Dalam kerangka ekonomi tradisional, kita terbiasa melihat pembangunan sebagai proyek fisik: jalan diperlebar, drainase dibenahi, lampu jalan dipasang. Tapi, apakah hanya itu makna pembangunan? Di era sekarang, pembangunan tidak bisa hanya diukur dengan panjang jalan, tapi sejauh apa manusia di dalam kota itu ikut bertumbuh.
Saya teringat pada teori Gary Becker, peraih Nobel yang menekankan bahwa pembangunan sejati adalah investasi pada manusia human capital. Maka pertanyaan pentingnya adalah: apakah Rp452 miliar ini hanya akan menjadi beton dan aspal, atau juga akan menjadi ruang kerja bagi anak muda Surabaya yang butuh pekerjaan?
Kalau proyek ini padat karya lokal, melibatkan tenaga kerja muda yang selama ini hanya jadi penonton pembangunan, maka inilah saatnya mengubah narasi: dari membangun kota menjadi membangun warga kota.

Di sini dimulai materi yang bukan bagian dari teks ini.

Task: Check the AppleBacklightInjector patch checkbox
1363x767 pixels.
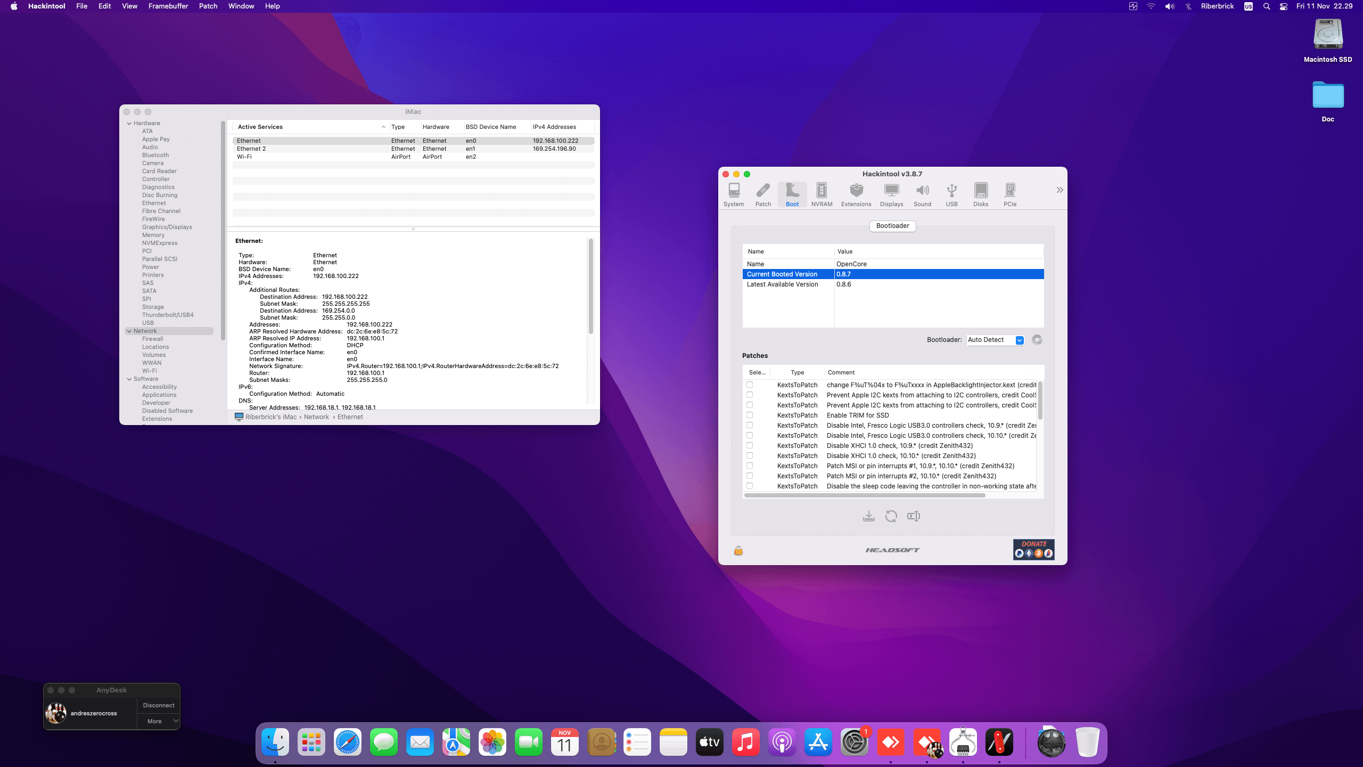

Utang Boleh, Asal Ada Skema Pengembalian yang Adil
Sebagian pihak mungkin skeptis. Pinjaman berarti utang. Dan utang bisa jadi beban jangka panjang. Tapi utang tidak selalu buruk. Dalam laporan Bank Dunia tahun 2023, pinjaman publik bisa menjadi katalis pertumbuhan ekonomi—asal digunakan dengan cerdas dan diawasi dengan ketat.